### Work task:
Once you reach the line that holds "The image size is (1200, 675)." in the listing below, output it and every line after it through the line that holds "Delete the special:ads(-2)", word for word.

(Records provided begins)

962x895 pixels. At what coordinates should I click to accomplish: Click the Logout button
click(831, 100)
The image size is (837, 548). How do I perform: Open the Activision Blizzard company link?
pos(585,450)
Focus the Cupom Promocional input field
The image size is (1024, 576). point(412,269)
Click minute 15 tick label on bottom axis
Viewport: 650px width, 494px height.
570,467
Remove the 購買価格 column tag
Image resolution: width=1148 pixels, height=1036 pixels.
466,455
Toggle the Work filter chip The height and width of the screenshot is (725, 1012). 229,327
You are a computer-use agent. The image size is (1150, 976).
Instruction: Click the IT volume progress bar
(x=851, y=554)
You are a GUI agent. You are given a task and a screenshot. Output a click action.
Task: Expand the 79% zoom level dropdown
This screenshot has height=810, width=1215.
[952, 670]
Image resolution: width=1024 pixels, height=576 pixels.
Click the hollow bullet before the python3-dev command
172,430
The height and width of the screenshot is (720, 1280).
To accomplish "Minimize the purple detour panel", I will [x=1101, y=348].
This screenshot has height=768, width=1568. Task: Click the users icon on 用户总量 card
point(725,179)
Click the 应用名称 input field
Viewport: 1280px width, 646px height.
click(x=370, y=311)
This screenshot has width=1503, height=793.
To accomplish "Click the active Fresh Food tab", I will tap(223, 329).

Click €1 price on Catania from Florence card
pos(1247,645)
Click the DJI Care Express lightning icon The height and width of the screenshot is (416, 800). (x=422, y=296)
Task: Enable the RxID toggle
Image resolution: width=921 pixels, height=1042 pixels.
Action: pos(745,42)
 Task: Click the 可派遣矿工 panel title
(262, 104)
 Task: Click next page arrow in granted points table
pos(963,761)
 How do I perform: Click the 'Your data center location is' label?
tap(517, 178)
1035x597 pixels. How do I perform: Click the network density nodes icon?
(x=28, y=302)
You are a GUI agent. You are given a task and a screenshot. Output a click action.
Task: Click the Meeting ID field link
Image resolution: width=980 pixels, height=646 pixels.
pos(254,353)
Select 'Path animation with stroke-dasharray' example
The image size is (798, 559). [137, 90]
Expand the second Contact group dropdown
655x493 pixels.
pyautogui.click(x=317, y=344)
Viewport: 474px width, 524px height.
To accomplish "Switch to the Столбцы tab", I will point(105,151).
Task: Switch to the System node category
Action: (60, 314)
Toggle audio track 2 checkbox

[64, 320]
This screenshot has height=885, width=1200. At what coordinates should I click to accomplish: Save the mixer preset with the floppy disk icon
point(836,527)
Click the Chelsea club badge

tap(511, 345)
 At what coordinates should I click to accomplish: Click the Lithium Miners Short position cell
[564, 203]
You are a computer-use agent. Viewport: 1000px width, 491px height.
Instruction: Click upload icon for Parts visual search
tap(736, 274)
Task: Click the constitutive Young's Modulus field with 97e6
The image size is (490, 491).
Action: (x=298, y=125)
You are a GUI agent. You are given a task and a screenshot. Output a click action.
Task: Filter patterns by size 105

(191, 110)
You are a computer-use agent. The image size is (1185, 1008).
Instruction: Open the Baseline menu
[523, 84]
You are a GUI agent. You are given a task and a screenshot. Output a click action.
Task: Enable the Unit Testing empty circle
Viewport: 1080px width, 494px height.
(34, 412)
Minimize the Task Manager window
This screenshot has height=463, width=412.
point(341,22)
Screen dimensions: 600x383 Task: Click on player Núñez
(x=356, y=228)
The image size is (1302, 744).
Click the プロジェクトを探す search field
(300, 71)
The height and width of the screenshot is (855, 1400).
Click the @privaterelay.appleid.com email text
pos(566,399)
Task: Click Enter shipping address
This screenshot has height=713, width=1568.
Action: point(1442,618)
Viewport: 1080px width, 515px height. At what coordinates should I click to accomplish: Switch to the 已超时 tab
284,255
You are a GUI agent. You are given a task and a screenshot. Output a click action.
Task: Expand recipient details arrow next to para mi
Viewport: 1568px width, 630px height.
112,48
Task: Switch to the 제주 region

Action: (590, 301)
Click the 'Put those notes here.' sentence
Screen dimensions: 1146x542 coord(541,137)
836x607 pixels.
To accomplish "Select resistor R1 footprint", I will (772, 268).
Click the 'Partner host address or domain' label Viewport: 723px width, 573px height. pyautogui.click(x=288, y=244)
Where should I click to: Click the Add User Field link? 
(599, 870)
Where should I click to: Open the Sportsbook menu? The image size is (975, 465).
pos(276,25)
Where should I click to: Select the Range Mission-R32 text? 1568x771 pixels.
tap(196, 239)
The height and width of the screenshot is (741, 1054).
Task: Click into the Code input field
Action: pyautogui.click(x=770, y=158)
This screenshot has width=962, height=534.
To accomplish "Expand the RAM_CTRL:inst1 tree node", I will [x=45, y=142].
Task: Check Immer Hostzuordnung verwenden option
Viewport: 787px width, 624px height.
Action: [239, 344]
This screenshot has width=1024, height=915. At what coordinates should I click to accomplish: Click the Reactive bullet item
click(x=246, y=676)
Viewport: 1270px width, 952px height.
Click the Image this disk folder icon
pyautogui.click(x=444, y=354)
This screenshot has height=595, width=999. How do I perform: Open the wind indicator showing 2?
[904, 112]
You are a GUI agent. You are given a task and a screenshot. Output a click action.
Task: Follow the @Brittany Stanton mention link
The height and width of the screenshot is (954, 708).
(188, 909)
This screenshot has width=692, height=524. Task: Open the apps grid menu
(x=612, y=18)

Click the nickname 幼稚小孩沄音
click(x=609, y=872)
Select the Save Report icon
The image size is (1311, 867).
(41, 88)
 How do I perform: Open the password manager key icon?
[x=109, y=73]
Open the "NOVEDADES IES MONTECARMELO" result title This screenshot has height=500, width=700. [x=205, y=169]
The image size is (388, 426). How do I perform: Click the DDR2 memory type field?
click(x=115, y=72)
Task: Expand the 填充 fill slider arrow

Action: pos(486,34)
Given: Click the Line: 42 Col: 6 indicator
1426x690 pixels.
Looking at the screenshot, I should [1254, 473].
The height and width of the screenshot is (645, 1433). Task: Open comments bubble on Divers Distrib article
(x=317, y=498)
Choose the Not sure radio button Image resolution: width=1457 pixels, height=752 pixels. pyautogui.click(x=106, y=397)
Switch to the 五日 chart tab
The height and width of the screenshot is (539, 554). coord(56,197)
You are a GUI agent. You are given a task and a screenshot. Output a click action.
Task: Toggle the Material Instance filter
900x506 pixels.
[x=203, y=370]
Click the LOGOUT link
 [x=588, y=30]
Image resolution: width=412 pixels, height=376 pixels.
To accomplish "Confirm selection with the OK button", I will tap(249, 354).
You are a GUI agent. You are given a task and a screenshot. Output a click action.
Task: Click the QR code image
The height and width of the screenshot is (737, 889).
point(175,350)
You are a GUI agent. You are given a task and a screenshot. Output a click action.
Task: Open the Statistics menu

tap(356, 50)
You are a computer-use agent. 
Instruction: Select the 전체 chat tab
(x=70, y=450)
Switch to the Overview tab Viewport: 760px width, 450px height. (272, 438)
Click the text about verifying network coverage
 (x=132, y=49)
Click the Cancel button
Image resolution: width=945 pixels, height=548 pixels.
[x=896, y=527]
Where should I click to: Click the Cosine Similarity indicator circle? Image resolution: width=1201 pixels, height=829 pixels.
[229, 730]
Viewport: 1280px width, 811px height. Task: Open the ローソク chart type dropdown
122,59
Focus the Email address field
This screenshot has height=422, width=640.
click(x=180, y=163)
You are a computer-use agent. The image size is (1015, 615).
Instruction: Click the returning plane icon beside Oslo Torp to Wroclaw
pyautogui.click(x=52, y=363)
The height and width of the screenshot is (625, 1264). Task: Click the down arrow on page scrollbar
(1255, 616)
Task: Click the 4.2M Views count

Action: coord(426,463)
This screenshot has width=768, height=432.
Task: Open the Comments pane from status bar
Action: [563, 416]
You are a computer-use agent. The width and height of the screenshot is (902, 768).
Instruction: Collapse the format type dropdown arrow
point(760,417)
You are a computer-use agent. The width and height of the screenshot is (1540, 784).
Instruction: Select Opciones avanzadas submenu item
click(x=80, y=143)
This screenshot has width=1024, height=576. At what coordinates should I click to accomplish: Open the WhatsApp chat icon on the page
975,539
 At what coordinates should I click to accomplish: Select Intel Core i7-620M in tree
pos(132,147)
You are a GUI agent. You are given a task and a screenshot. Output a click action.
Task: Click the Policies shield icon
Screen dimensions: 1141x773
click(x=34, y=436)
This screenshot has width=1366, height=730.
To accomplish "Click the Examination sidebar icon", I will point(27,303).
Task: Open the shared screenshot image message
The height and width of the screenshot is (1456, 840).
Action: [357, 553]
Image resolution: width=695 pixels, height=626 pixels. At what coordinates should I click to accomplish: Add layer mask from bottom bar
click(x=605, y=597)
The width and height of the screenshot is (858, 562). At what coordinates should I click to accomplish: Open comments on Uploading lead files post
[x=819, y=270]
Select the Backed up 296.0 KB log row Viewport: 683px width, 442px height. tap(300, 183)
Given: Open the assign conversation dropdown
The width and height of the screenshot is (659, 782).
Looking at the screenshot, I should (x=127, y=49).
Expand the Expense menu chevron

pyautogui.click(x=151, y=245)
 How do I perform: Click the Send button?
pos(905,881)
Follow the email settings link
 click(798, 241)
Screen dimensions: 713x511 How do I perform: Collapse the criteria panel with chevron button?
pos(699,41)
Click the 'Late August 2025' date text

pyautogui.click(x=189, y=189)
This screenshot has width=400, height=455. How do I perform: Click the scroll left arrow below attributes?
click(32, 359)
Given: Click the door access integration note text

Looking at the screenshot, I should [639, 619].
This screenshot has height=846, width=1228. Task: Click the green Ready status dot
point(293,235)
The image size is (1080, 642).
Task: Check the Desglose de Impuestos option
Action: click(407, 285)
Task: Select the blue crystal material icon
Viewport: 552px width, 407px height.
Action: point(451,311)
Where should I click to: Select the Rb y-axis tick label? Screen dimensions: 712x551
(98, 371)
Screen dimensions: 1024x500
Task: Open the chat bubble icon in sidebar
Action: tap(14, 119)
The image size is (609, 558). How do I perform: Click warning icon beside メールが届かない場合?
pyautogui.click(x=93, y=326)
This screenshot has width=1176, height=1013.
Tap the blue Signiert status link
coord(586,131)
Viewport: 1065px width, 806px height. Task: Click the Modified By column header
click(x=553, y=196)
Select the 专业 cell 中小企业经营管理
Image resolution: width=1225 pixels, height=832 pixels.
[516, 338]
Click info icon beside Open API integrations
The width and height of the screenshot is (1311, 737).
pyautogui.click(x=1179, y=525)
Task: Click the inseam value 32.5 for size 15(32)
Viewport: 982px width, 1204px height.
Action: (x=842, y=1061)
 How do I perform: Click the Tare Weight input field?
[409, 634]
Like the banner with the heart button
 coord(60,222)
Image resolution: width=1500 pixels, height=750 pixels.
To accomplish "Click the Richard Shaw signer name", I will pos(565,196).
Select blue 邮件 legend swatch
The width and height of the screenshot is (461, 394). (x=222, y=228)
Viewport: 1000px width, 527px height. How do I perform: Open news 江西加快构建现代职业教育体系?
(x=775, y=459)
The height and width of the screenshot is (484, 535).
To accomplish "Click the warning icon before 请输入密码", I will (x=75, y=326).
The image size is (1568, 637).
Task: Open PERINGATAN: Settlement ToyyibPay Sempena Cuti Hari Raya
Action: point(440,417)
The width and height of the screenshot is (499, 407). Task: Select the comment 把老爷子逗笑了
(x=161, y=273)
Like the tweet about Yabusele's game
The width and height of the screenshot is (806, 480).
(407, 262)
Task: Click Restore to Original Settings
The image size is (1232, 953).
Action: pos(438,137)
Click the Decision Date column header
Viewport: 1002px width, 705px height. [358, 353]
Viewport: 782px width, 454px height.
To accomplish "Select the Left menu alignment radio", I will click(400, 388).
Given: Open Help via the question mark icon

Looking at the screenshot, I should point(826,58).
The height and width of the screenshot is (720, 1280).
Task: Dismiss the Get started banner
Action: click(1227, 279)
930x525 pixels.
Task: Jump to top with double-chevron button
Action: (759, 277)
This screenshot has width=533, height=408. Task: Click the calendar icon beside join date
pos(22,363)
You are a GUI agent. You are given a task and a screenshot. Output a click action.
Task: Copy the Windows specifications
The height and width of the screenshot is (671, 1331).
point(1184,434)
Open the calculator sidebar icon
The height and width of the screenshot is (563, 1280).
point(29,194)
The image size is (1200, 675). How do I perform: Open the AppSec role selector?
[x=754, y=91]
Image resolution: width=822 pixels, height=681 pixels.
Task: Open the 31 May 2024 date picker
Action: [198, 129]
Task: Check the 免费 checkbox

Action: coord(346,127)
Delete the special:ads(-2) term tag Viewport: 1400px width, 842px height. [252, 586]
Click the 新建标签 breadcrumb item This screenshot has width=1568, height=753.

(Records provided ends)

### Exercise output:
The image size is (1200, 675). How do I perform: Open the AppSec role selector?
[x=754, y=91]
Image resolution: width=822 pixels, height=681 pixels.
Task: Open the 31 May 2024 date picker
Action: [198, 129]
Task: Check the 免费 checkbox

Action: coord(346,127)
Delete the special:ads(-2) term tag Viewport: 1400px width, 842px height. [252, 586]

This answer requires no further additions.